Lifestyle – Wall Street’s Top Blade: En Garde! ECN Official Ready to Fence with Wall Street Big S

Matthew Andresen, the combative president of Island ECN, knows all about plunging a sword into the competition. And he makes no apologies.

While working as a commodities trader for Lehman Brothers, Andresen, who's 29, was an alternate on the U.S. Olympic fencing team during the 1996 Atlanta games. Fencing demands quick thinking and maneuvering. Those are the same skills needed in buying and selling futures. The game moves so fast that touches are scored electronically – more like Star Wars than Errol Flynn.

Andresen, who was born on the U.S. Marine base at Paris Island and raised in Chapel Hill, N.C., became interested in fencing by coincidence. One day while he was taking a stroll by the gymnasium at the University of North Carolina (UNC), he noticed two fencers engaged in a fierce match. He was about 13.

"I thought that looked pretty cool," recalled Andresen in an interview. "I told my dad that I'd like to play the sport."

"So my dad called up the fencing coach at UNC and asked if there is any way for a kid to learn how to fence," added the Wall Street executive, a trim man just over 6 foot tall, who runs the Island ECN out of offices in lower Manhattan. (The electronic communications network is 85 percent owned by Datek Online Holdings Corp.).

Soon, young Andresen was spending his after-school hours learning the ins and outs of fencing at a UNC-sponsored fencing club.

Only a Lark

At first, Andresen said he "was only playing the sport as a lark. As an adolescent boy it seemed kind of cool to hit people hard with a metal sword." But when a fencing coach from France arrived at UNC to nurture future Olympic fencing champions, Andresen became totally immersed in the highly competitive, one-on-one combative sport.

"He started making me work hard," Andresen said. "The first day I hated it. But I stuck with it and I'm glad I did.
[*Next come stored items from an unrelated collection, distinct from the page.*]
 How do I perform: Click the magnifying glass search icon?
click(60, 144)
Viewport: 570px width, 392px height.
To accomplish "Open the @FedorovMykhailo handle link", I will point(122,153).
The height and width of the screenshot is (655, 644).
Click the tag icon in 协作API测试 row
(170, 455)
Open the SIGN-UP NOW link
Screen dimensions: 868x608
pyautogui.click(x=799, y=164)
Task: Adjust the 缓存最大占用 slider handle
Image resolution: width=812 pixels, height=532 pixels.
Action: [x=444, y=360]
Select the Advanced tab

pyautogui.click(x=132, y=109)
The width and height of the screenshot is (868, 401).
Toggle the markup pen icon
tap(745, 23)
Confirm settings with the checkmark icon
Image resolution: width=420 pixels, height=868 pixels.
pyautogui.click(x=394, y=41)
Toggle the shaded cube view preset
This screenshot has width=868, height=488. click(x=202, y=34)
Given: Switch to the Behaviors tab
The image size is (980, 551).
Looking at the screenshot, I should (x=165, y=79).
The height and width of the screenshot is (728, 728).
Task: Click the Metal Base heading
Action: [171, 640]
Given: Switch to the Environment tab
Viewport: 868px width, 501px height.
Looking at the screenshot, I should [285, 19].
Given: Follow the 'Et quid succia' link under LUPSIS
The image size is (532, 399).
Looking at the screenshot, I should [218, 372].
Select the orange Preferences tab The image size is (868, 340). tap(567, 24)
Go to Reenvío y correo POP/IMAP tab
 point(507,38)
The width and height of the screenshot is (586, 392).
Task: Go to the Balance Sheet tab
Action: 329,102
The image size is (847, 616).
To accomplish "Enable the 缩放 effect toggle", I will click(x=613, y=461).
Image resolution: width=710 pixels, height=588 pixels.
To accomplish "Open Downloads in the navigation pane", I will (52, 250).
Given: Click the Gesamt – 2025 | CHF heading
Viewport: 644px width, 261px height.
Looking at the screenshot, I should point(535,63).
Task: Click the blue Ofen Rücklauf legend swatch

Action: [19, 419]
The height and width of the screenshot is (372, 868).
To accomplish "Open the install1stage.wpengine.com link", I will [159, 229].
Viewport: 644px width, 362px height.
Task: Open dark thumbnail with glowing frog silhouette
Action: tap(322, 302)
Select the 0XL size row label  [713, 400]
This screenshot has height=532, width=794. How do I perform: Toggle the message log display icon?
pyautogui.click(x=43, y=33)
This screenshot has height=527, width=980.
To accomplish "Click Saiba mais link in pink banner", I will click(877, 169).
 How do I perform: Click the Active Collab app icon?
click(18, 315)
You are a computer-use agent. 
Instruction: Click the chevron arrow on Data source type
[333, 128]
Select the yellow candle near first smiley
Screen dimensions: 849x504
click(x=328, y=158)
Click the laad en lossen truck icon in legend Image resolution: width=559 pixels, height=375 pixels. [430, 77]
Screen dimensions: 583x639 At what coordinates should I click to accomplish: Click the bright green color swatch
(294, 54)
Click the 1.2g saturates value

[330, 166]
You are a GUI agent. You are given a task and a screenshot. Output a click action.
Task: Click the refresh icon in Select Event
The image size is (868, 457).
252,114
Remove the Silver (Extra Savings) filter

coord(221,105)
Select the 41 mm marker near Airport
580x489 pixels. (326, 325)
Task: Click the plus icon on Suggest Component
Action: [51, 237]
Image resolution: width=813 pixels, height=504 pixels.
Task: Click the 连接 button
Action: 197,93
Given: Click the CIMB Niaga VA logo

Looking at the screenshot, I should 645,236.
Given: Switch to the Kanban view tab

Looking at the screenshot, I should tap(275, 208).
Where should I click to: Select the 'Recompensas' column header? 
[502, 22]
That hard work paved the way for me to become really good at fencing."

While most teens are attracted to team sports like baseball and football, Andresen found fencing appealing because he said it was truly an individual sport. "It's one-on-one," he said. "I like being able to count on only myself. And not share the blame and not share the glory with anyone else."

Andresen noted that fencing is a lot like boxing. While on a national fencing team he sparred with his fencing teammates as a way to perfect his reflexes. "Boxing was the best cross-training for fencing," he said.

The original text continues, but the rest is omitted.